**TEXT PROVIDED**
|---|

As a writer myself, I whole-heartedly agree that this sum is grossly out of sync with the rest of the literary world, and it makes me a bit nauseous. It's very discouraging when the rest of us are begging for crumbs from the industry -- especially as that eye-watering sum also means she's going to have an equally eye-watering amount of money thrown at marketing, and again... some of us would be thrilled with a tiny proportion of that. I also honestly worry about what it's going to do to her mental health and her writing -- a nice problem to have, sure, but it's also a lot of pressure.
I've been a fan of TJR since her first book Forever, Interrupted in 2013 (when nobody had heard of her) and I've loved most of her books. (We were Twitter friends, back when Twitter was still fun and she was still on it!) Malibu Rising is far from her best -- I absolutely loved both Daisy Jones and Evelyn Hugo. Daisy Jones in particular is notable for how deftly she uses a structure that in lesser hands could have fallen flat.

|---|

**DATA SUPPLIED**
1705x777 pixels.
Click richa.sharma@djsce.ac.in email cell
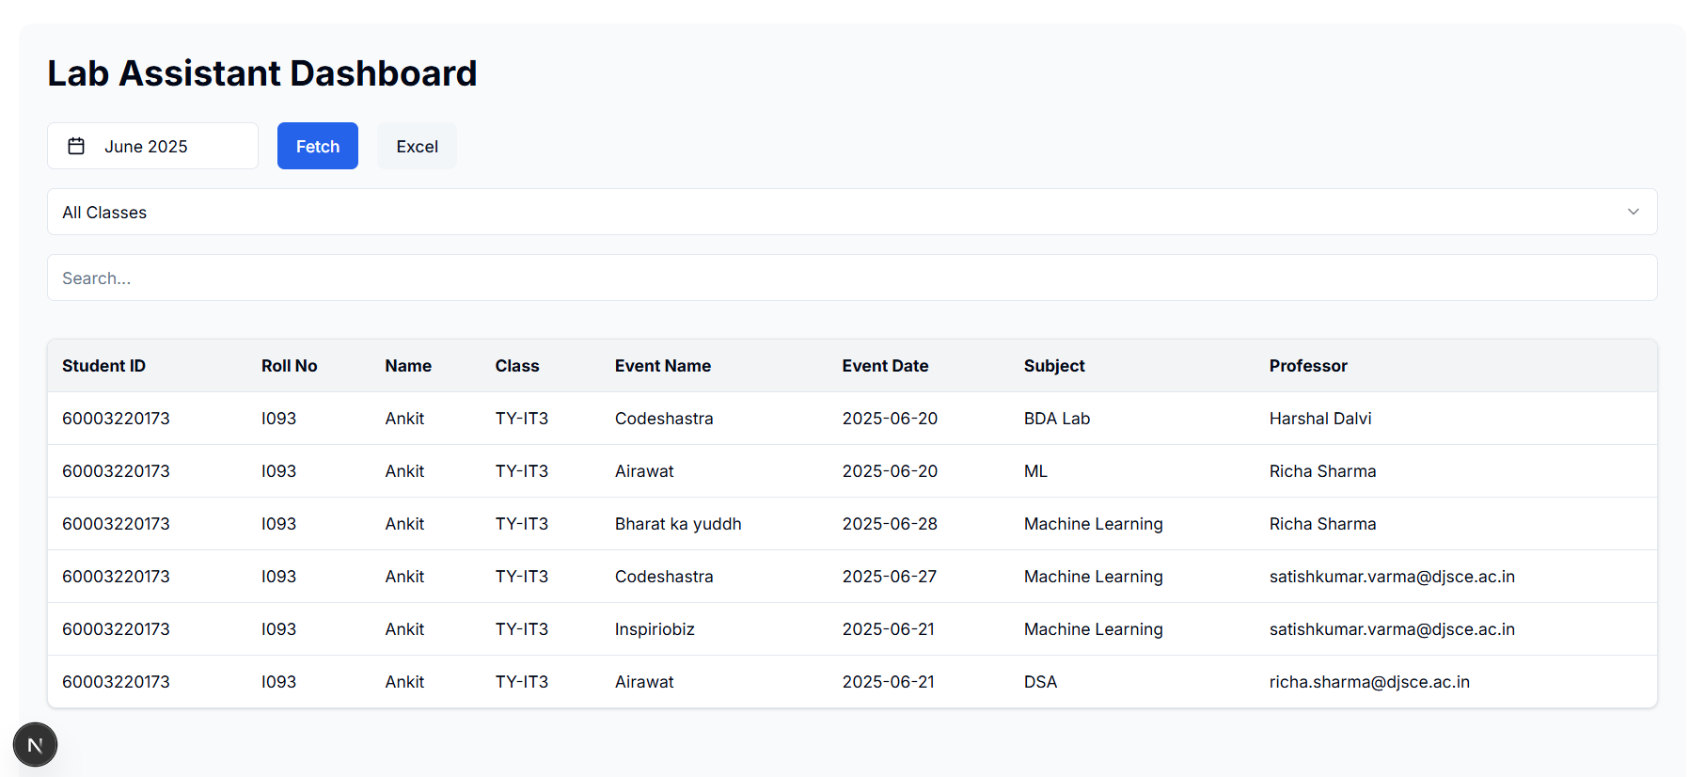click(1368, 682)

|---|

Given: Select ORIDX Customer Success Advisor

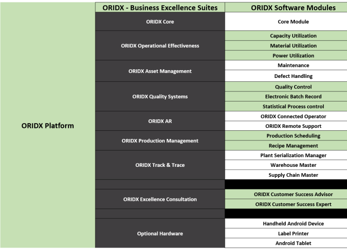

|---|

**EXERCISES**
A. In the comment about TJR, what was her first book, and in what year did it come out?
B. Please explain, in one to three sentences, why the writer of the comment about TJR finds the sum discouraging.
C. Write a continuation of the comment about TJR, starting after its final sentence.

**PER-TASK OUTPUTS**
A. Her first book was Forever, Interrupted, in 2013.

B. Other writers are begging the industry for crumbs, while the sum also means an equally large amount will be spent on her marketing. Many writers would be thrilled with even a tiny proportion of that.

C.
So, I'm not going to say "you must read them" or anything like that -- each to their own, and you should read what you want to, and there are some underrated gems out there that are just as if not more deserving of the hype than these admittedly over-exposed books -- but if my first read by her had been Malibu Rising, I might not have been overly impressed either. I liked it! It went down easily. But it was ultimately enjoyable but forgettable. I can't say the same about some of her other books, which truly blew me away.